• _DATA SHOWN_

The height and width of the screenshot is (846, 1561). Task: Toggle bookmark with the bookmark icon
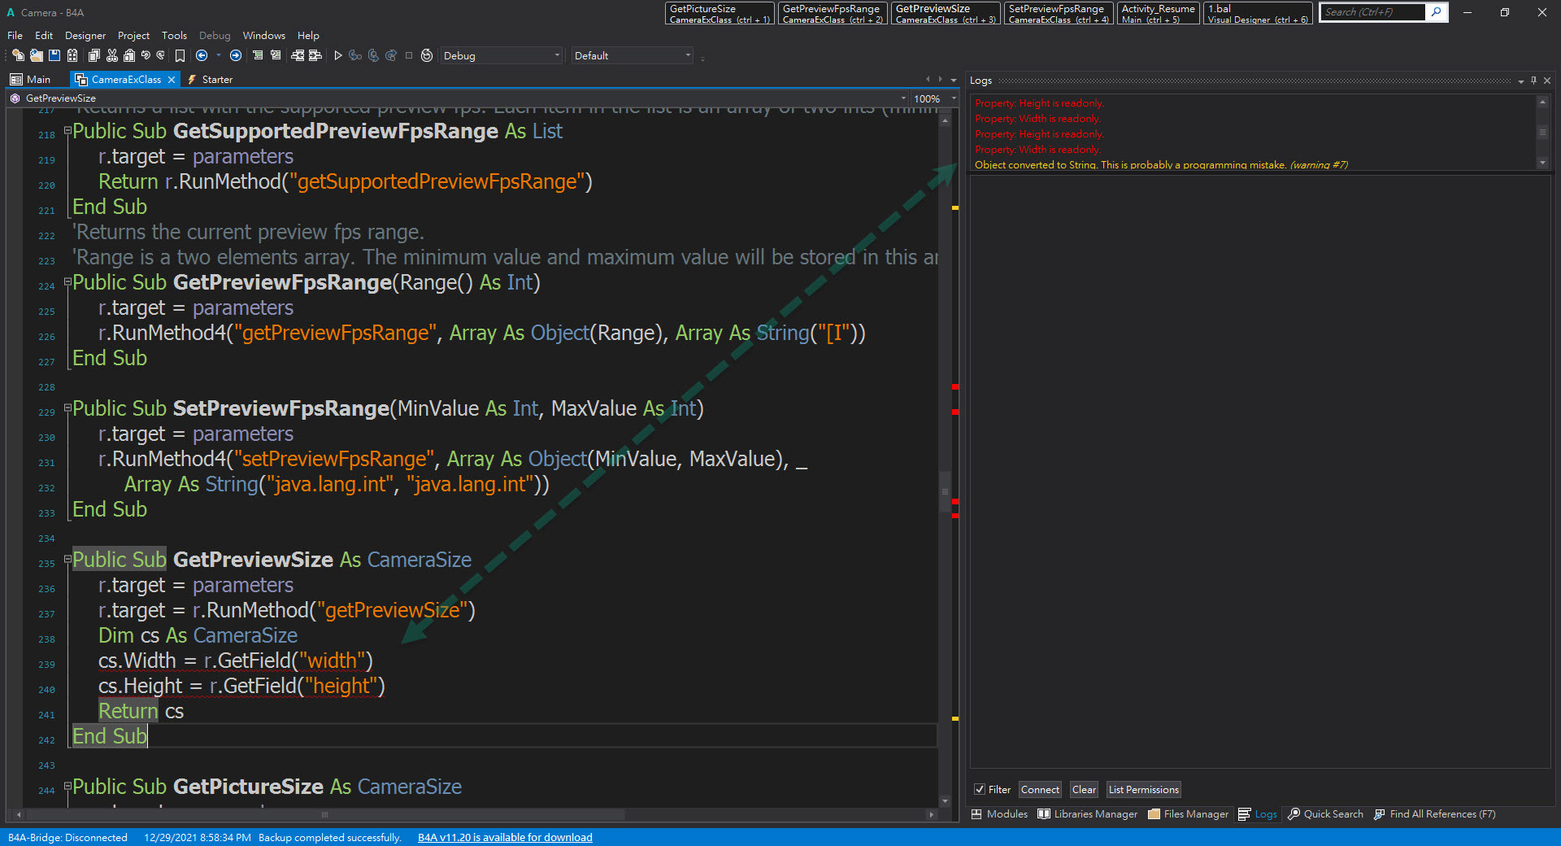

---

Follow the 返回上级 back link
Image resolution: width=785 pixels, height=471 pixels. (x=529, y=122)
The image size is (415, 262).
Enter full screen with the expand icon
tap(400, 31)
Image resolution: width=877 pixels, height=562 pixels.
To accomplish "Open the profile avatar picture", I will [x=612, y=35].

--

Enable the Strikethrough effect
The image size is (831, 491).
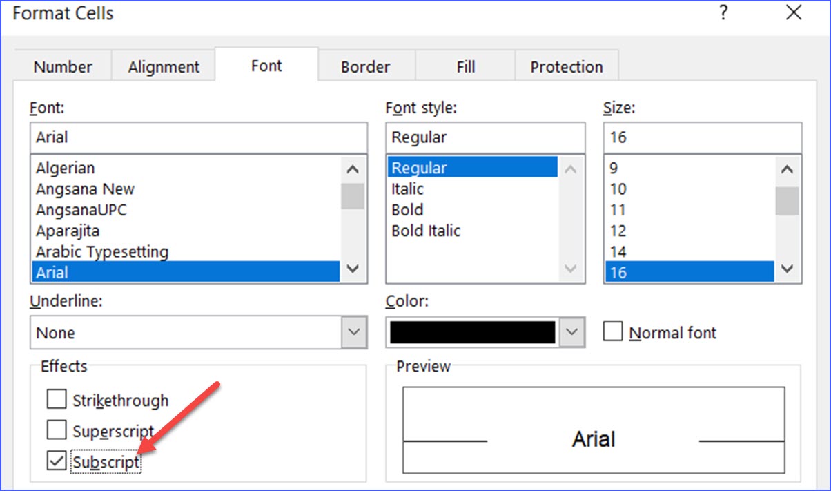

• _WHAT TO WORK ON_
Check each line above for the string "size" and copy every line that has it.

• _REPLY_
The image size is (415, 262).
The image size is (831, 491).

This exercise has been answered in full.